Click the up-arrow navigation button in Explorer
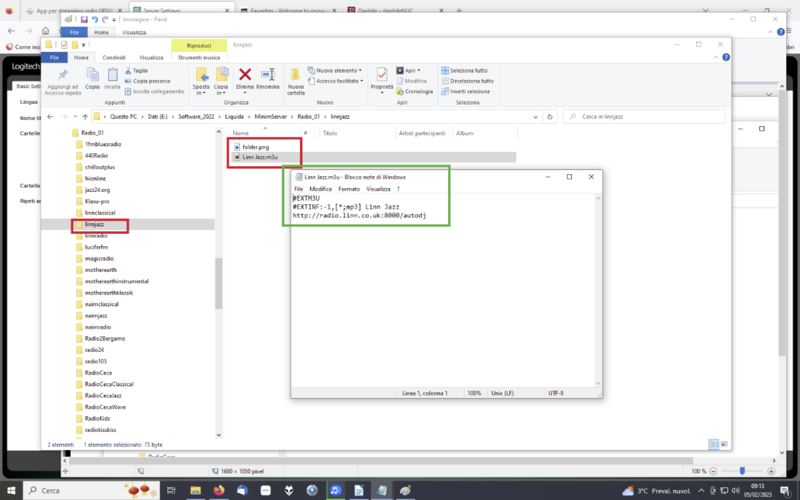The image size is (800, 500). click(x=83, y=116)
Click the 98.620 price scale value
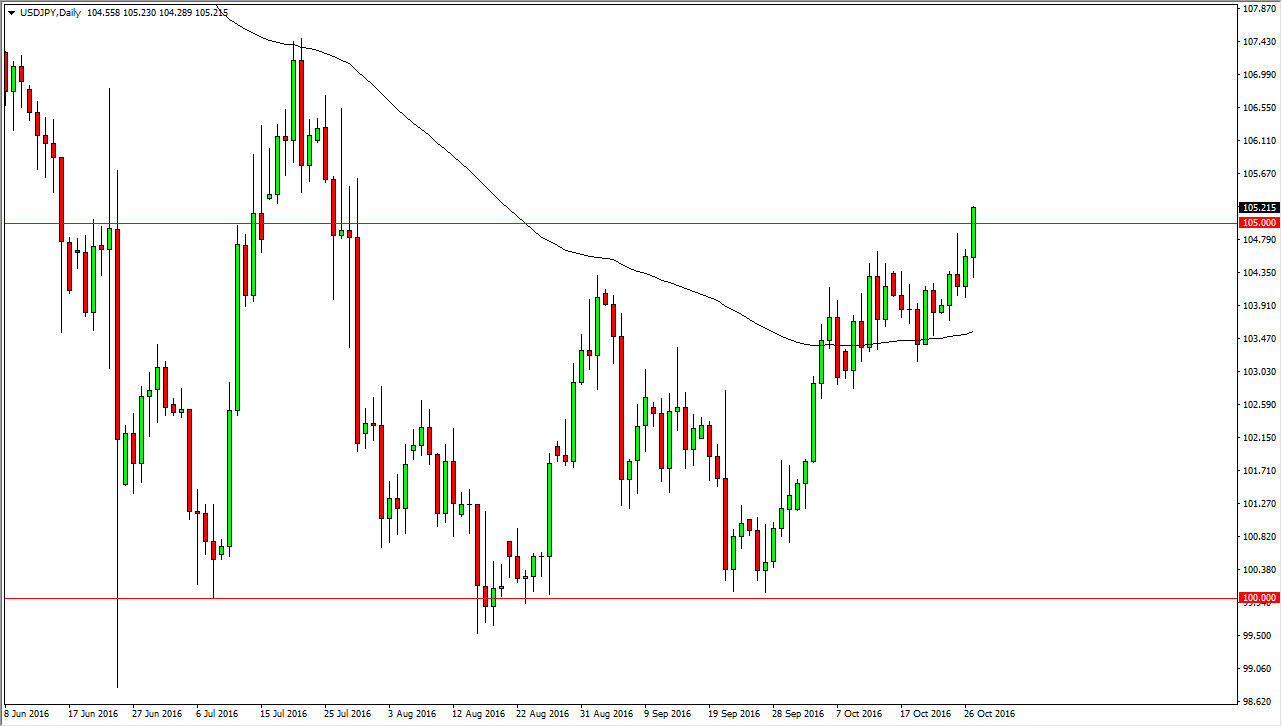 (x=1257, y=702)
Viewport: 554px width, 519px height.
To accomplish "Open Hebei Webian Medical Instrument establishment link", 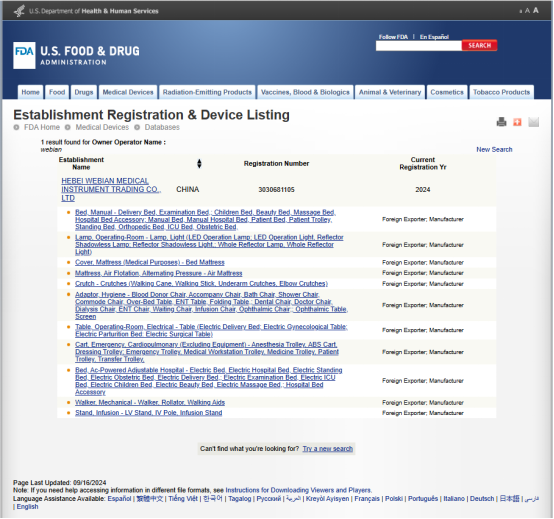I will coord(111,189).
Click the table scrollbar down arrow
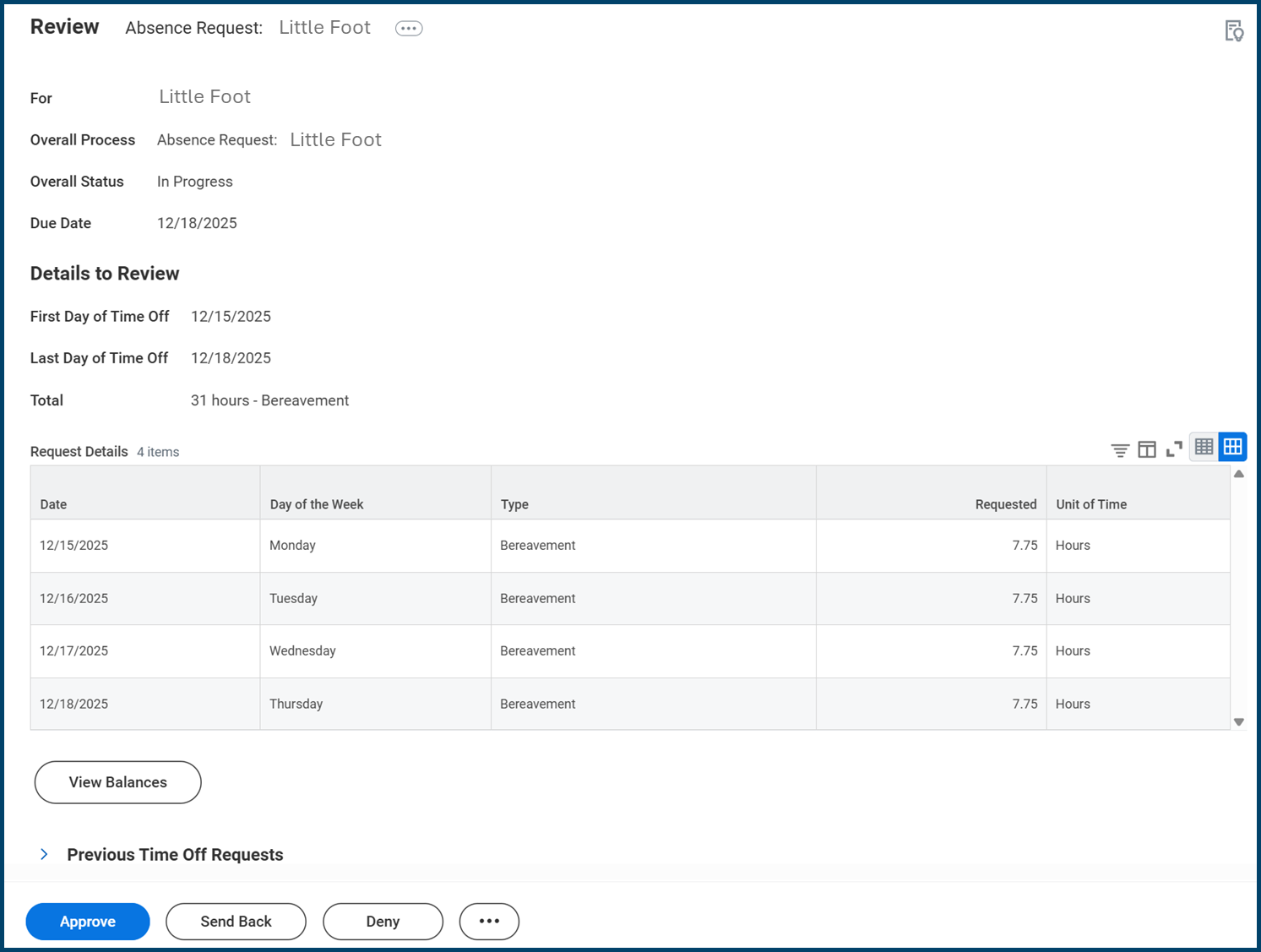The width and height of the screenshot is (1261, 952). (1238, 722)
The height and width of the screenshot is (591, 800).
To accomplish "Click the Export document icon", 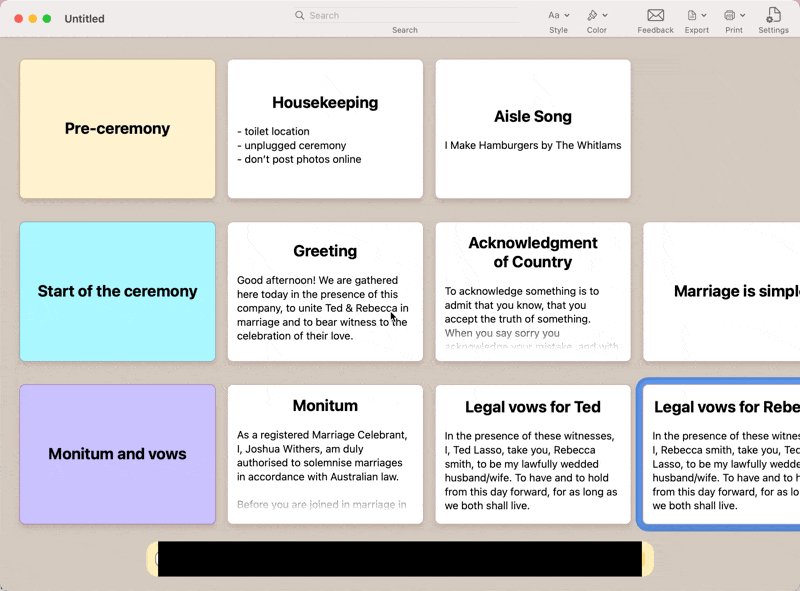I will [x=692, y=15].
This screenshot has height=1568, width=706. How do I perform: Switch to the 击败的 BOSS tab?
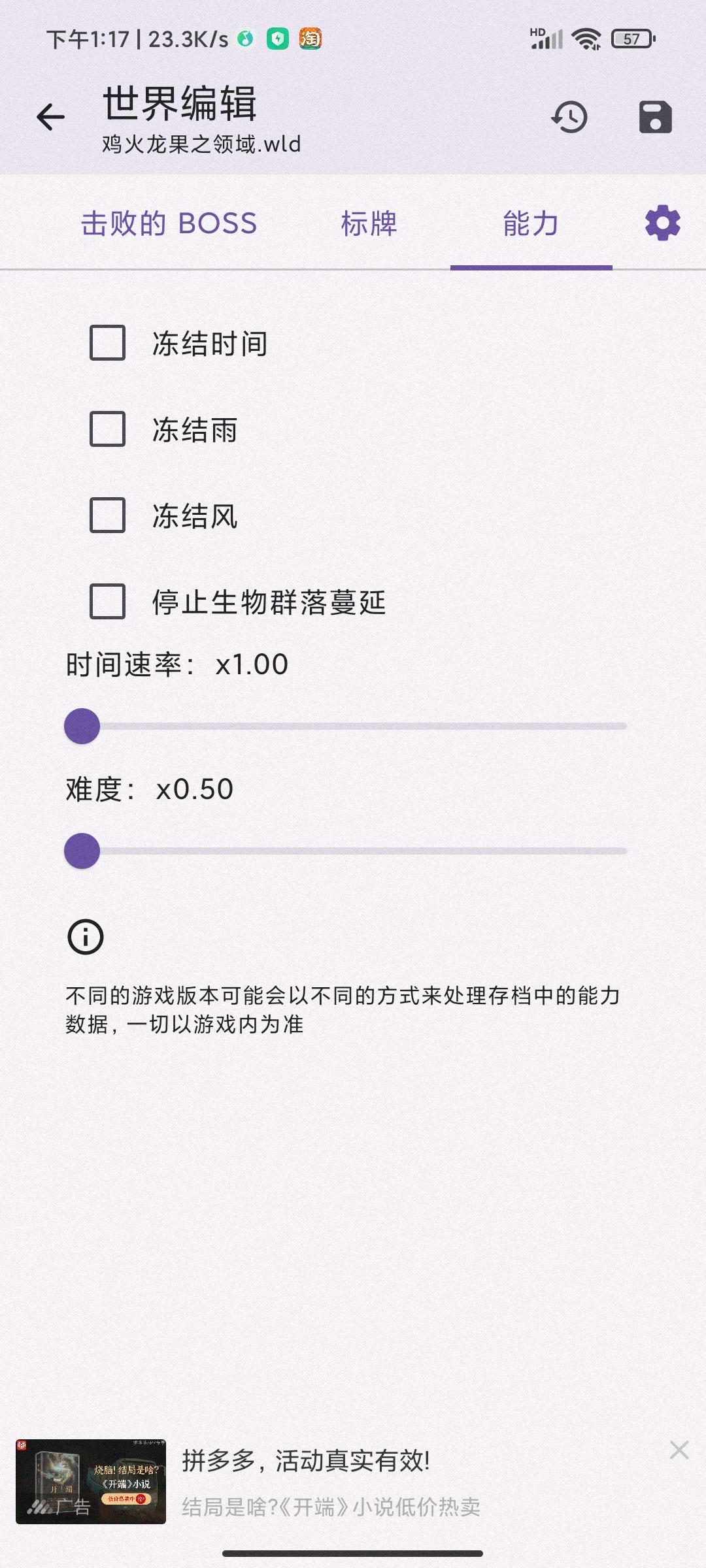pyautogui.click(x=169, y=223)
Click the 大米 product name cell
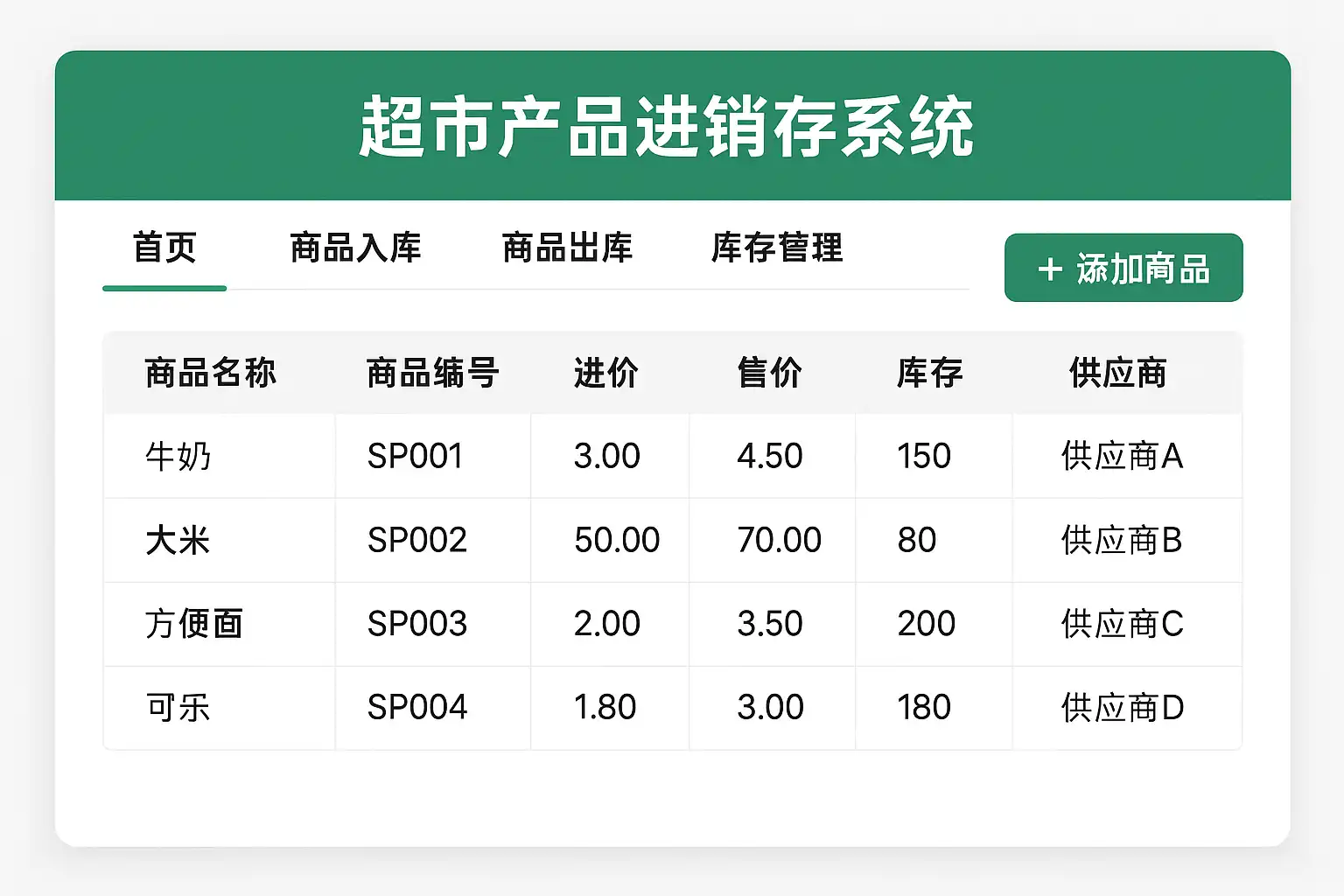 (x=178, y=541)
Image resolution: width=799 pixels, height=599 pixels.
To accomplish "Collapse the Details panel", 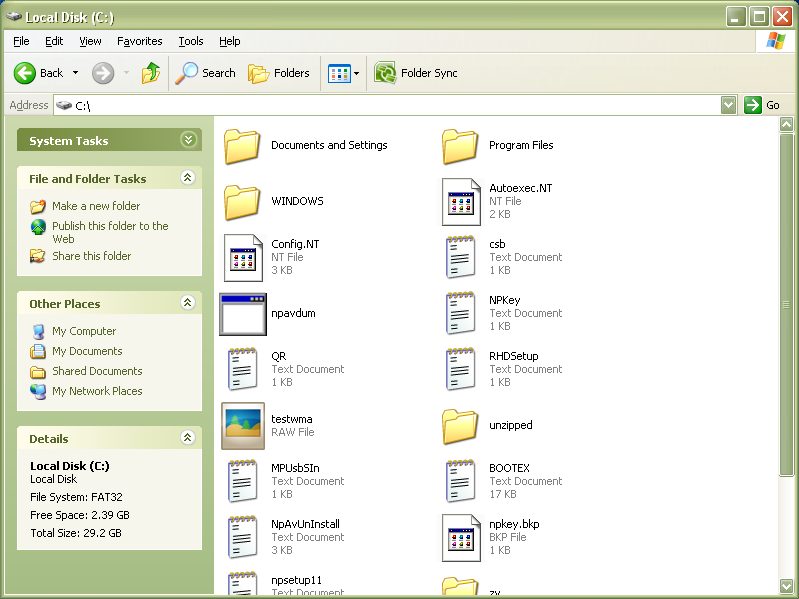I will coord(187,438).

_ _ _ _

State how many lines in the listing above contain the string "arrow", with case counting. Reply with the number alone.

2